WHAT YOU WILL DO: Convert the material starting at the line that contains "Click the Aug. 27 Balance input field" and ending at the line that contains "click(x=344, y=118)" into a Markdown table with the columns Row and Line, numbering each row and leaving out blank lines. Omit the pictures from the table.

EXTRACTED RECORDS:
------------------------------------------------------------------------
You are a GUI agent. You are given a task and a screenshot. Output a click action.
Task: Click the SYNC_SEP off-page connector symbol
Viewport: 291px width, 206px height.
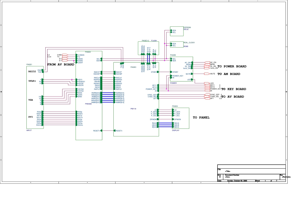click(x=207, y=95)
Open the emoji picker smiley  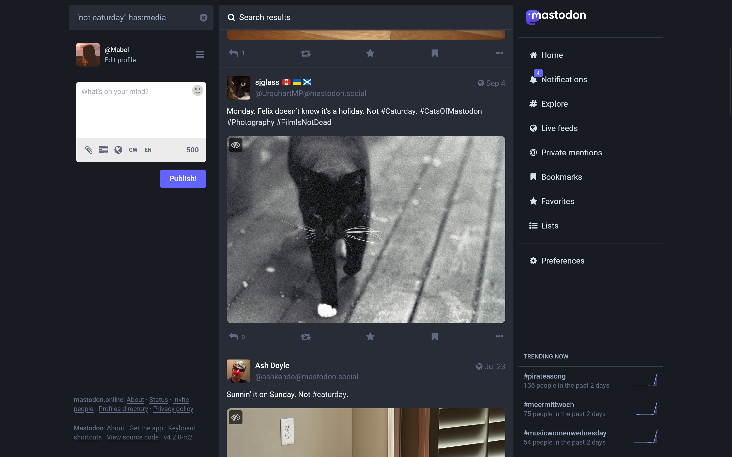[198, 91]
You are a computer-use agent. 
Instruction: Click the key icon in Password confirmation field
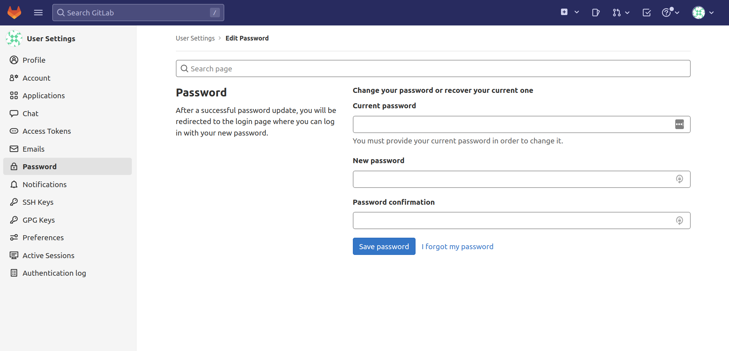679,220

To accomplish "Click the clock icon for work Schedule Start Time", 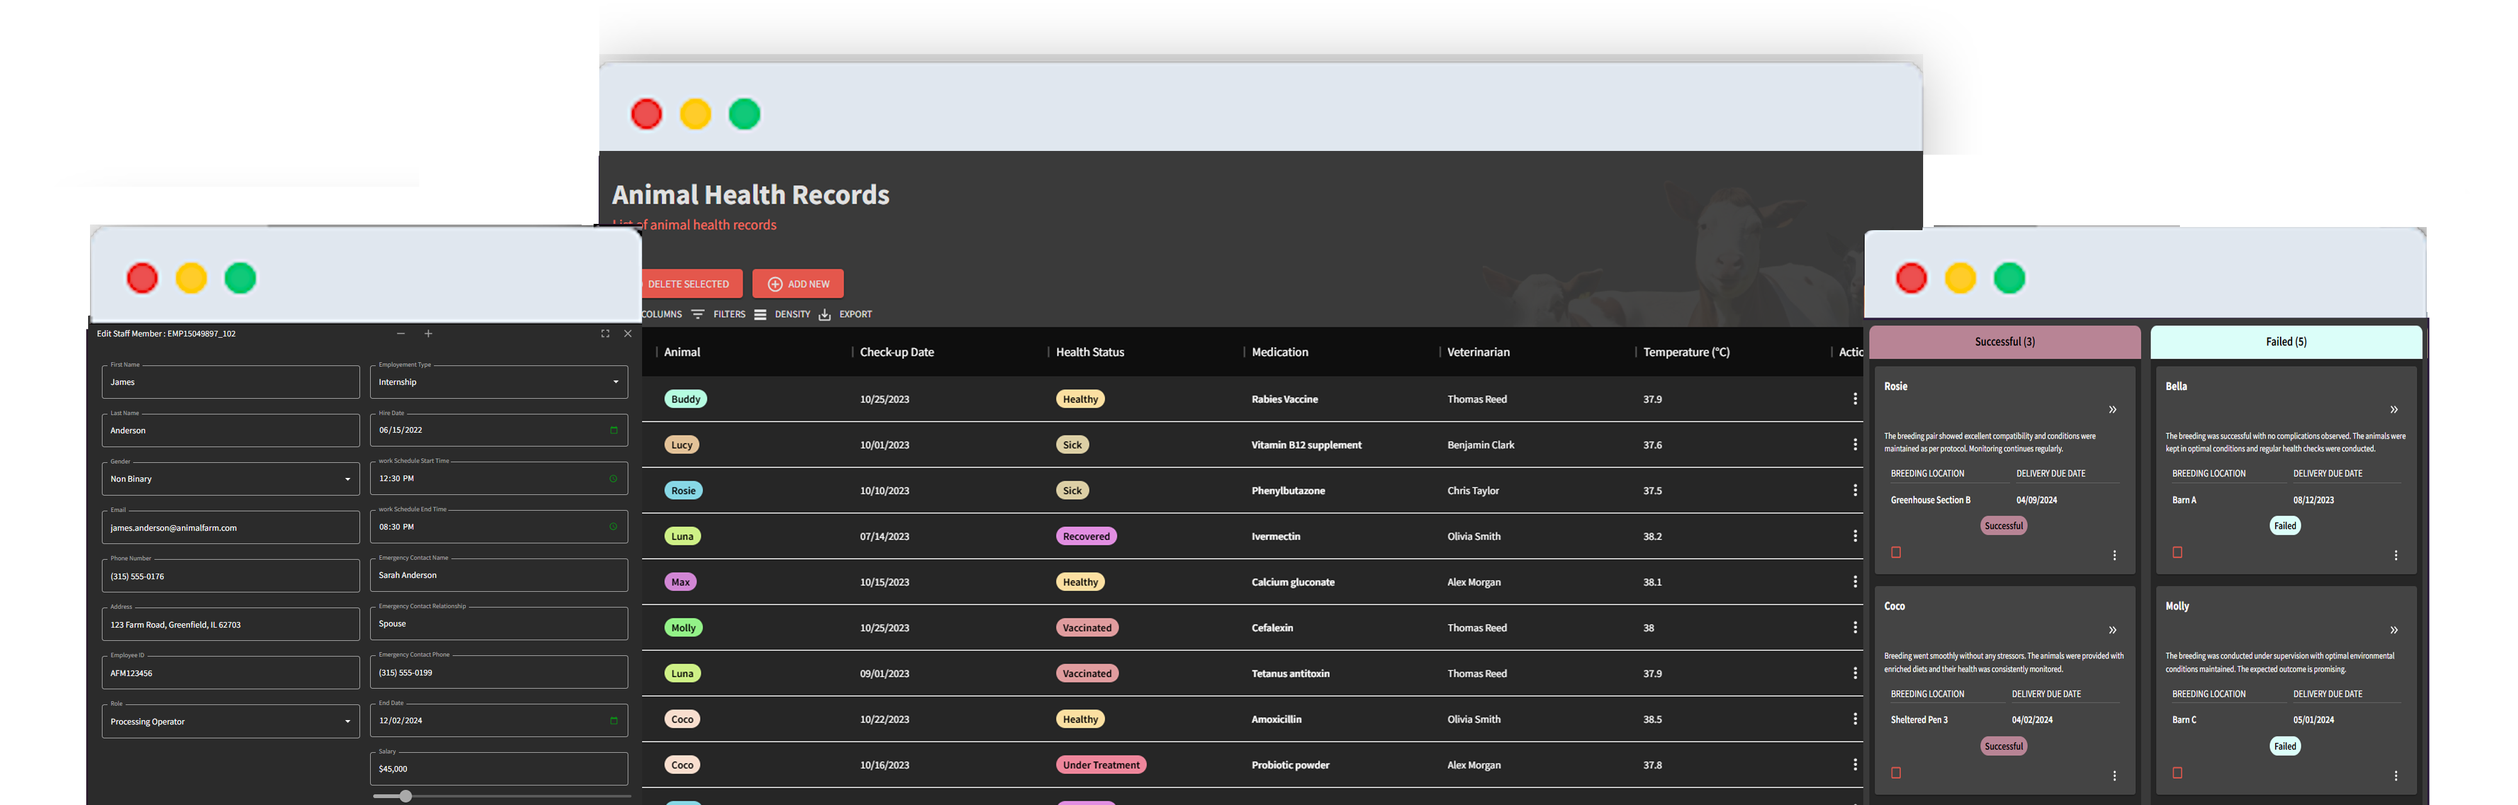I will (614, 478).
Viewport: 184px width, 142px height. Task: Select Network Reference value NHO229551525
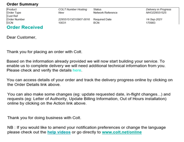click(x=156, y=12)
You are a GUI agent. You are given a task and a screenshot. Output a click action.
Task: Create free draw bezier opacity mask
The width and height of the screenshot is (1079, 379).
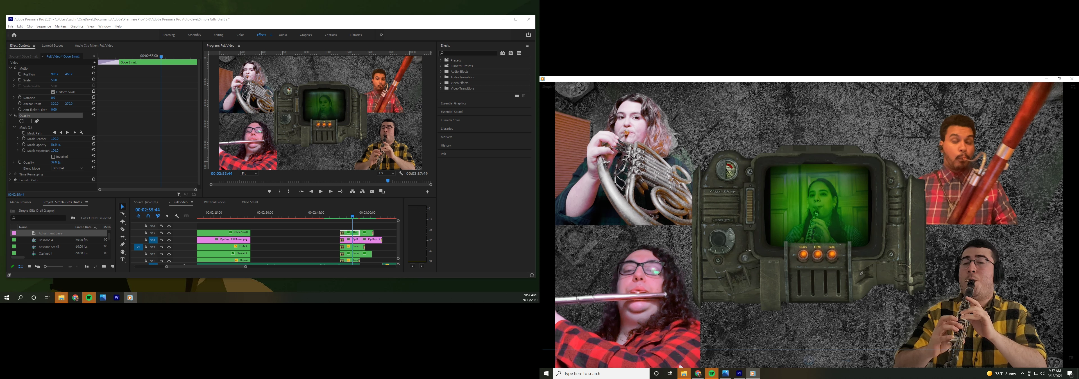(37, 121)
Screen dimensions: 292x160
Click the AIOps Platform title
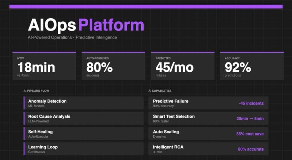pyautogui.click(x=86, y=25)
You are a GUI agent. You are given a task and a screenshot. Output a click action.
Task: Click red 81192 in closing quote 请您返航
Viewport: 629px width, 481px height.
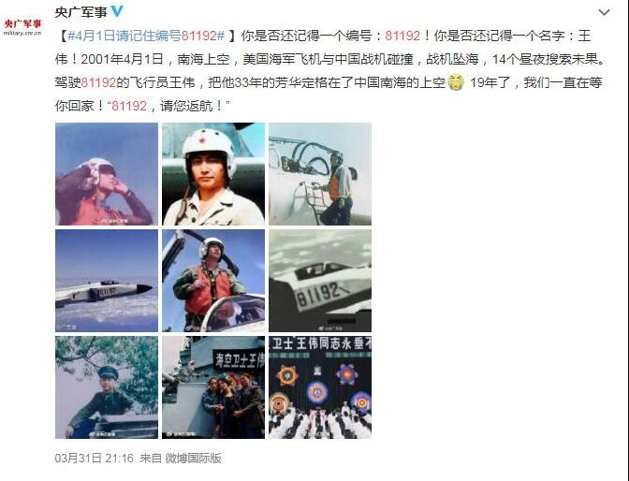129,106
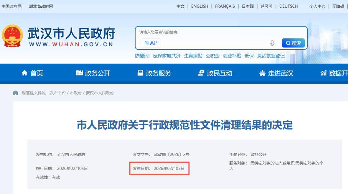The width and height of the screenshot is (348, 194).
Task: Click the 政民互动 interaction icon
Action: [x=201, y=73]
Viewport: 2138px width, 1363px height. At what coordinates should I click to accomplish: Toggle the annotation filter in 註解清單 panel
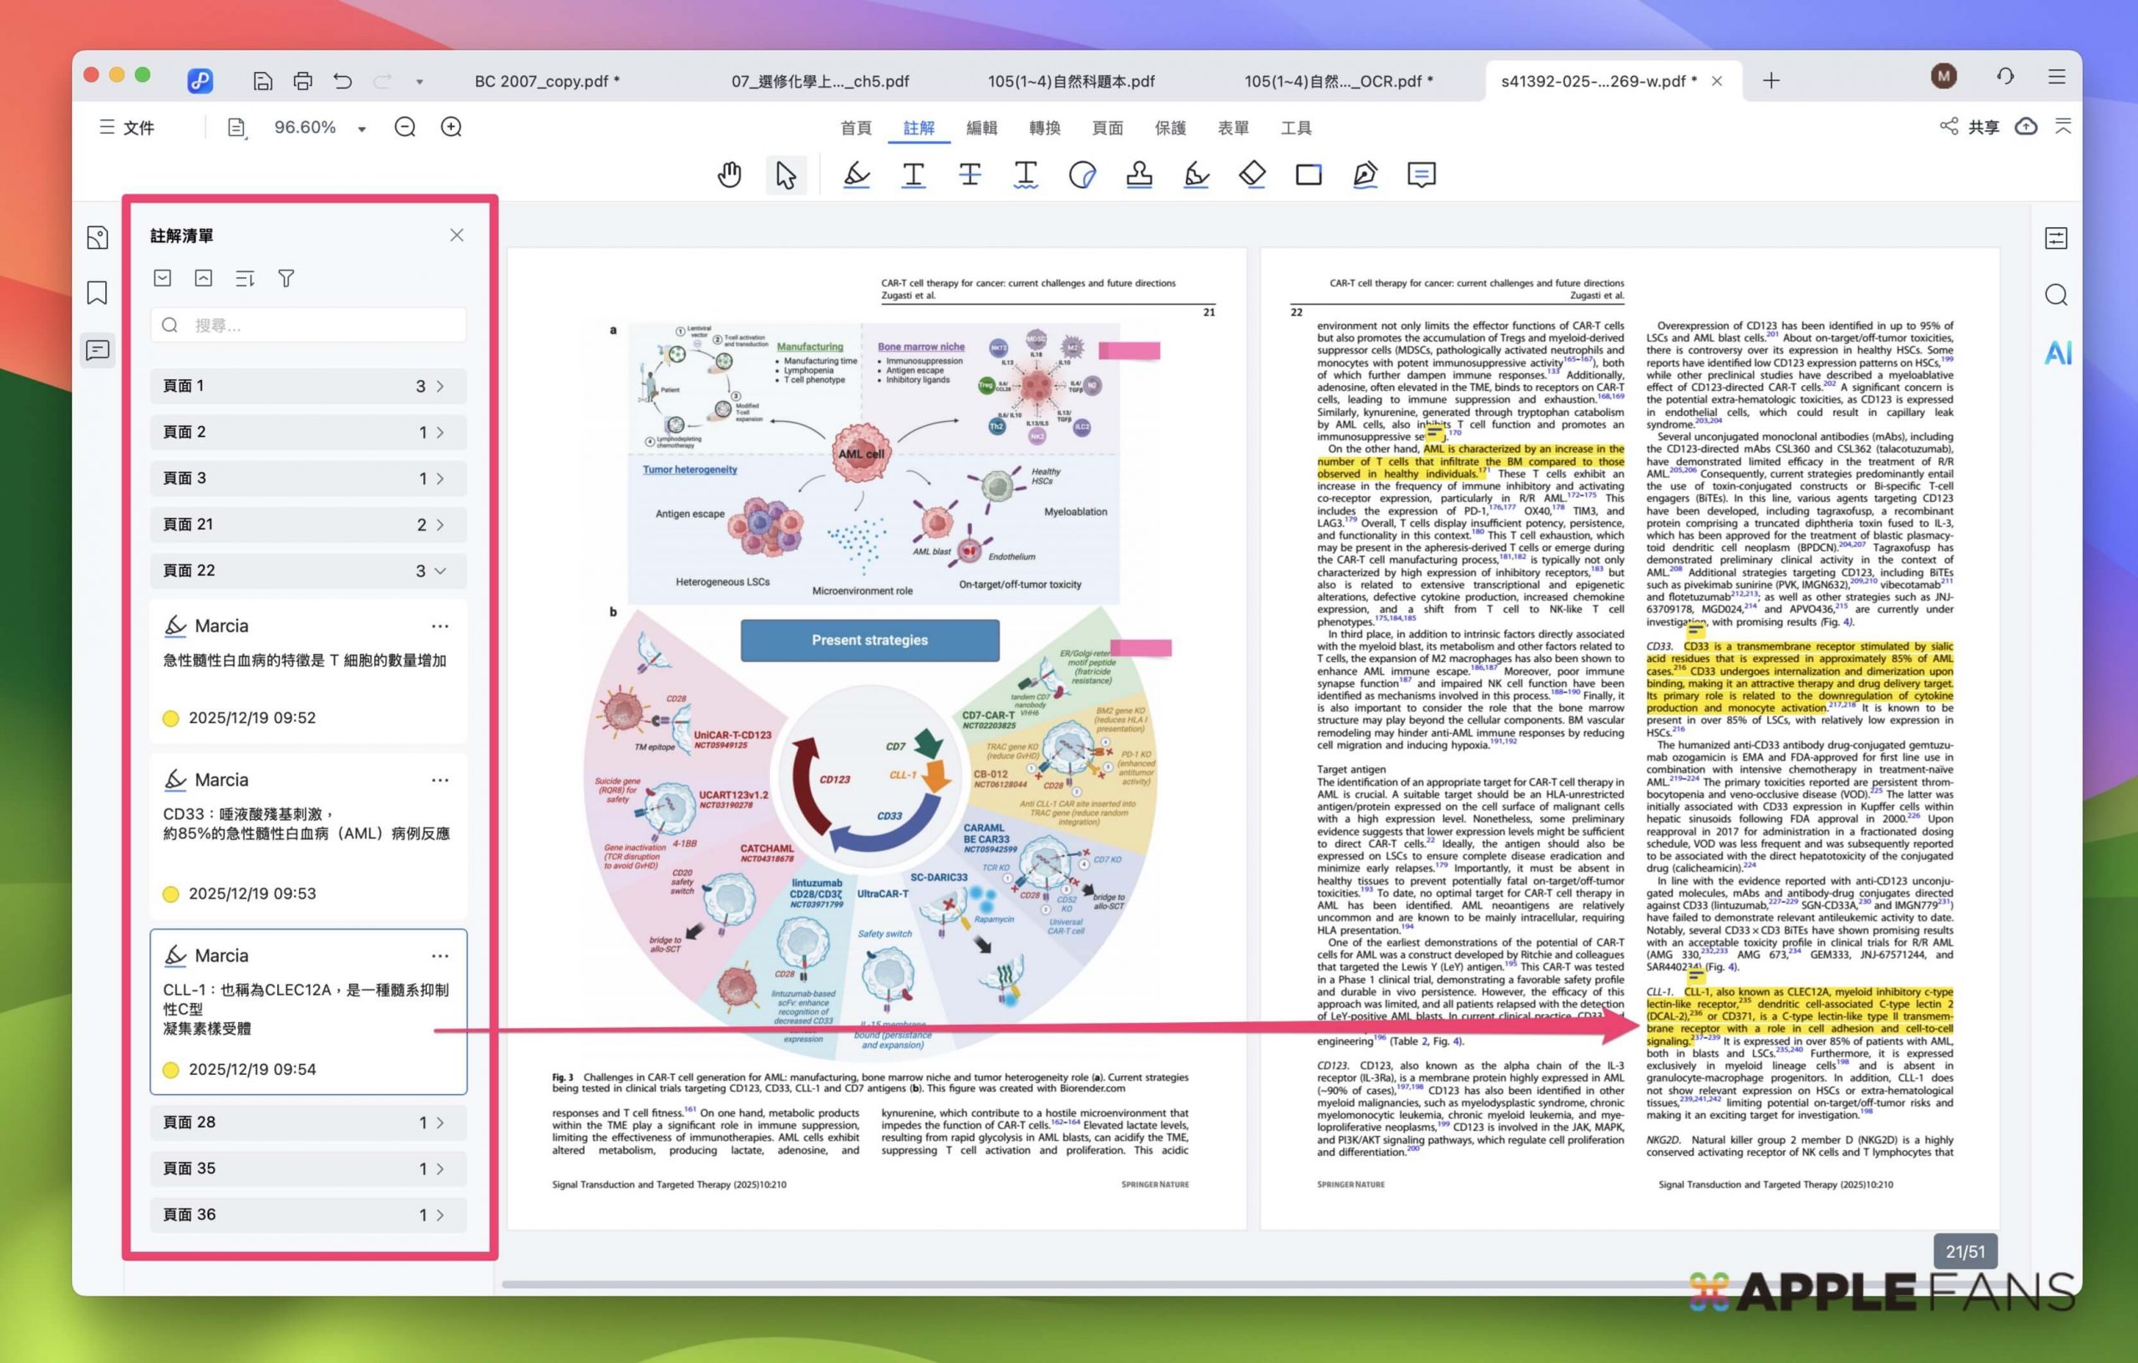[285, 278]
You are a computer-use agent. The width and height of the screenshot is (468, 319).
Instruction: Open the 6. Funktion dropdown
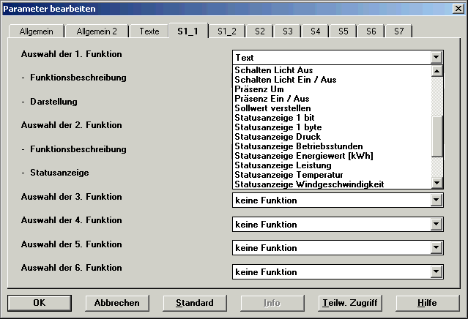tap(437, 272)
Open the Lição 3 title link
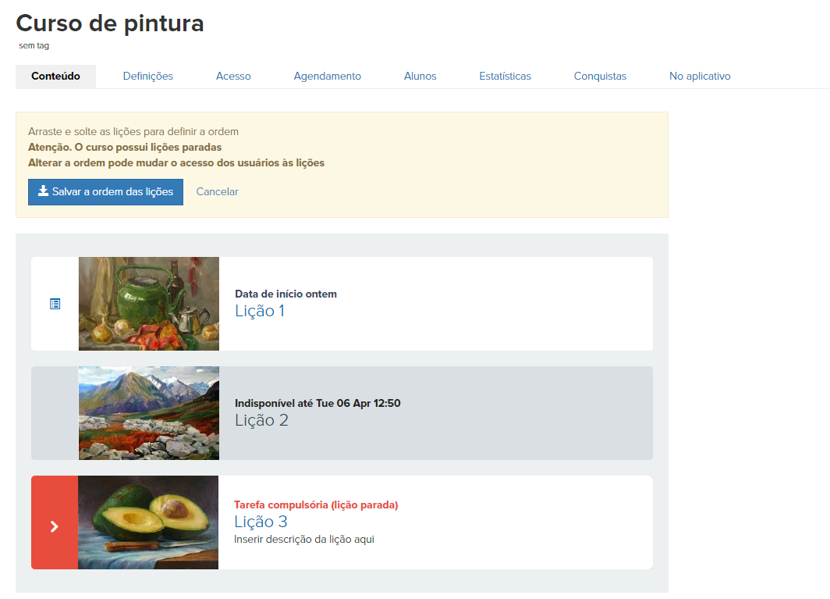This screenshot has height=599, width=830. click(261, 522)
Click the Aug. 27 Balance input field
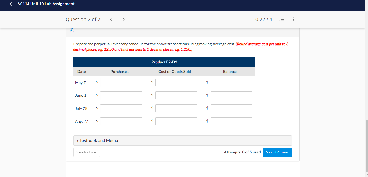 231,121
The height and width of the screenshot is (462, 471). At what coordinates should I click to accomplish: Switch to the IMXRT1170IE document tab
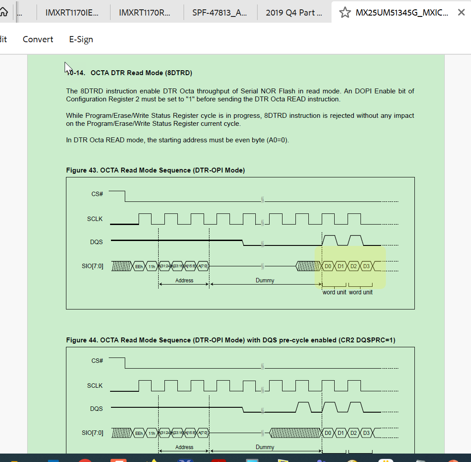[73, 12]
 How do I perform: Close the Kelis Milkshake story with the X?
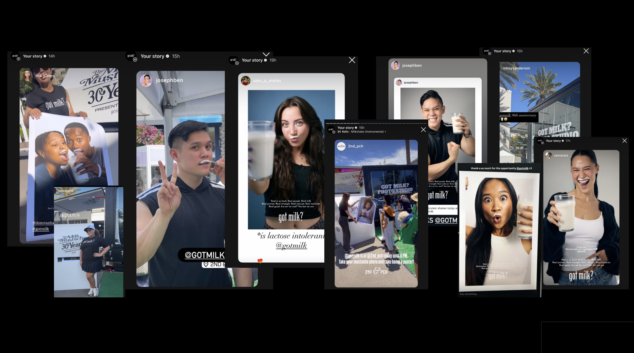(x=423, y=130)
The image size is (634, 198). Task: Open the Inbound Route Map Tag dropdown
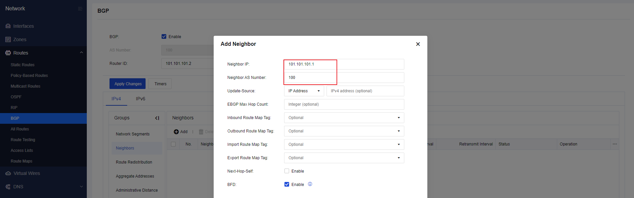click(x=344, y=118)
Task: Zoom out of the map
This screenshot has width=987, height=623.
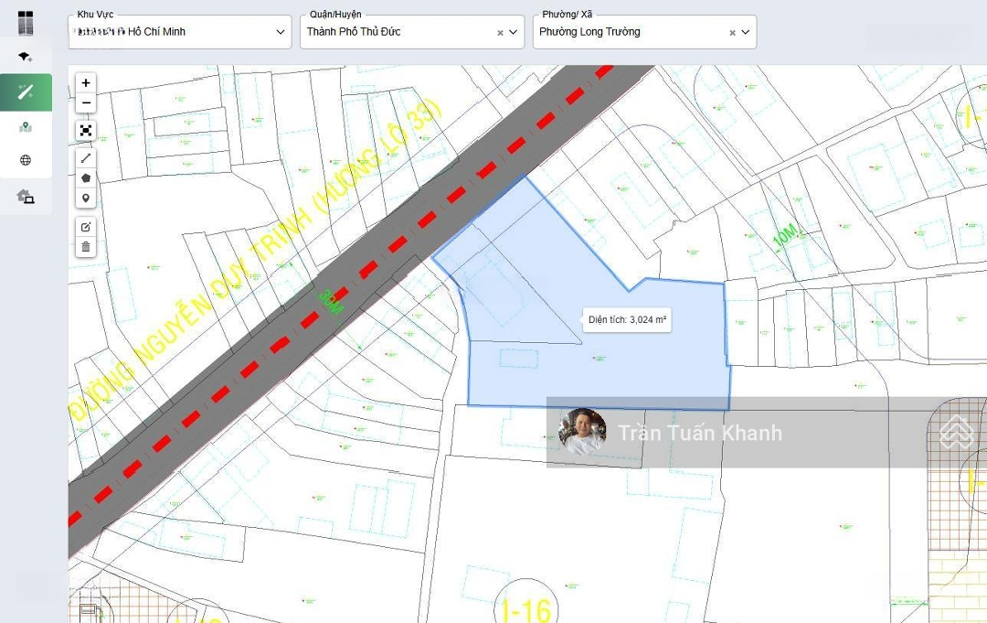Action: click(x=86, y=103)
------------------------------------------------------------------------
FINAL RESULT:
| Row | Line |
|---|---|
| 1 | Click the Aug. 27 Balance input field |
| 2 |  231,121 |
| 3 | The height and width of the screenshot is (462, 471). At what coordinates should I click to accomplish: Switch to the IMXRT1170IE document tab |
| 4 | [73, 12] |
| 5 |  How do I perform: Close the Kelis Milkshake story with the X? |
| 6 | (x=423, y=130) |
| 7 | The image size is (634, 198). Task: Open the Inbound Route Map Tag dropdown |
| 8 | click(x=344, y=118) |